Balanced nutrition and a healthy diet can have a significant impact on women’s health, including improving energy levels, mood, stress management, and fertility. In this article, we’re sharing seven tips to help women leverage the power of nutrition to achieve their health goals.
1. Include carbohydrates at each meal
Most women fall short on their intake of whole grains, vital sources of sustained energy and appetite regulation. Carbohydrate requirements vary depending on age, activity levels, energy demands, and health goals, but aiming for at least one carb-rich food at each meal and snack can help keep blood glucose levels stable. Whole-grain options such as brown rice, quinoa, rolled oats, pulse pasta, or wholemeal bread are preferred.
2. Limit added sugars
Added sugars, commonly found in processed foods, baked goods, and sweets offer minimal nutritional value and are easy to over consume. Women should aim to consume no more than 25g or six teaspoons of added sugars per day. Checking food labels is a great strategy to help control added sugar intake, and packaged foods with less than 15 grams of sugar per serving are preferred.

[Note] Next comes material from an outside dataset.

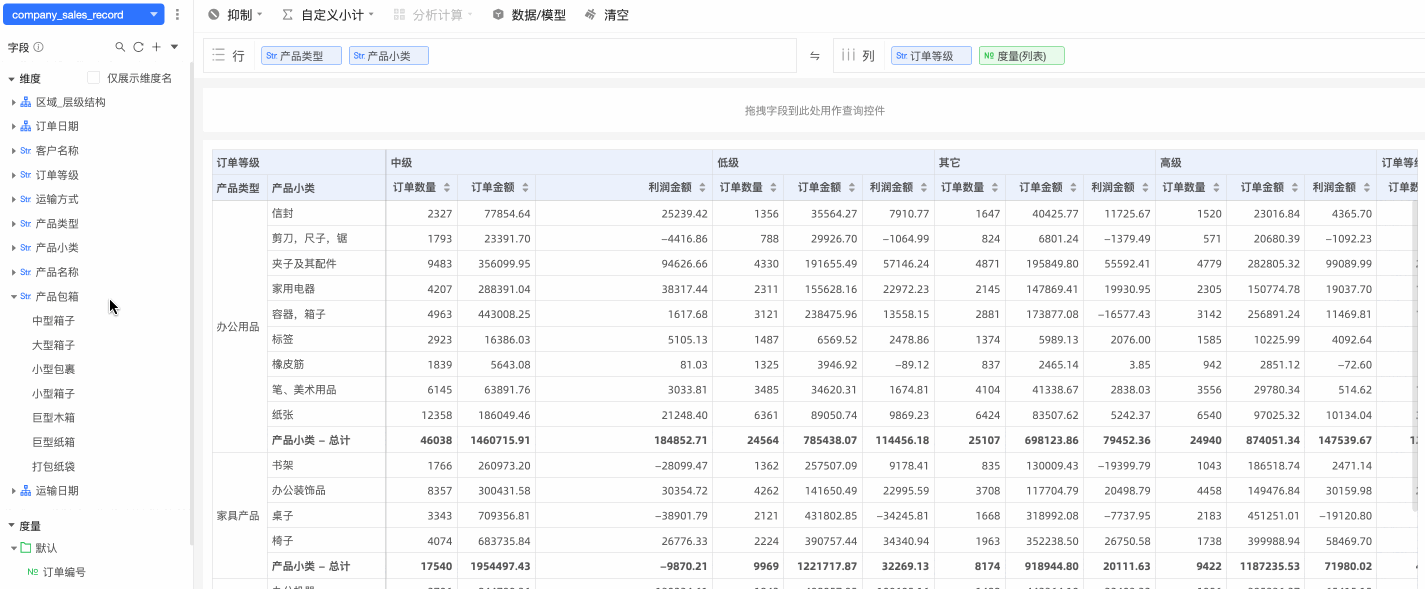Open the three-dot menu beside dataset selector
This screenshot has width=1425, height=589.
click(x=177, y=15)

3. Maintain adequate iron levels
Low iron levels are common in women, and deficiency can lead to fatigue and breathlessness. Incorporating iron-rich food sources into your diet is essential. Lean red meat, chicken, fish, eggs, whole grains, and legumes are excellent sources of iron. Women should aim to consume iron-rich foods at each meal.
4. Eat regularly throughout the day
Balancing busy schedules and caring for others can often lead many women to skip regular meals. Prioritising regular meal and snacks throughout the day is essential for stabilising energy levels and regulating appetite. Embracing meal planning can be a valuable strategy to guarantee access to healthy options and save time in your weekly routine. Download our Free Meal Planning Guide.
5. Nourish your gut
Looking after the health of your gut can yield huge benefits for both your mental and physical well being. Consuming probiotics found in foods like yogurt, kefir, sauerkraut, and kombucha promotes healthy gut bacteria.
In tandem with probiotics, prebiotics play a pivotal role in maintaining gut health. These are essentially a form of fibre that acts as fuel for healthy gut bacteria (probiotics) in your gut. Prebiotic rich foods include onions, leeks, celery, legumes and bananas.
6. Be mindful of caffeine intake
While caffeine is a well known energy booster, excessive intake can lead to headaches and fatigue. Women should consume no more than 400mg of caffeine per day, equivalent to four (single shot) cups of coffee. For pregnant women, the recommendation is maximum 200mg of caffeine per day.
7. Get enough calcium
Calcium is essential for maintaining bone health, supporting heart function, and facilitating muscular activity.
Women over 50 should aim to consume 1300mg of calcium per day, equivalent to three servings of dairy (milk, yoghurt, cheese). Non-dairy sources of calcium, such as tofu, almonds, leafy greens, and fortified cereals, are available, but may not provide as much calcium as dairy. Women who avoid dairy should consider taking calcium supplements to maintain adequate calcium intake.
The popularity of plant-based foods, particularly dairy free milks, is affecting many people’s calcium intake. While some of these “milks” are fortified with calcium, not all are. In addition, for those who are opting to avoid milk for reasons including intolerance, thyroid disorders, irritable bowel or lactose intolerance, dietary calcium intake is inevitably low, which translates into poor outcomes for bone health over the course of a lifetime.
Bottom Line
Following these tips can help women achieve optimal nutrition and improve their overall health. A balanced diet with regular meal and snack times, adequate intake of carbohydrates, iron, calcium, and probiotics, and limited intake of added sugars and caffeine can help women stay healthy and achieve their health goals.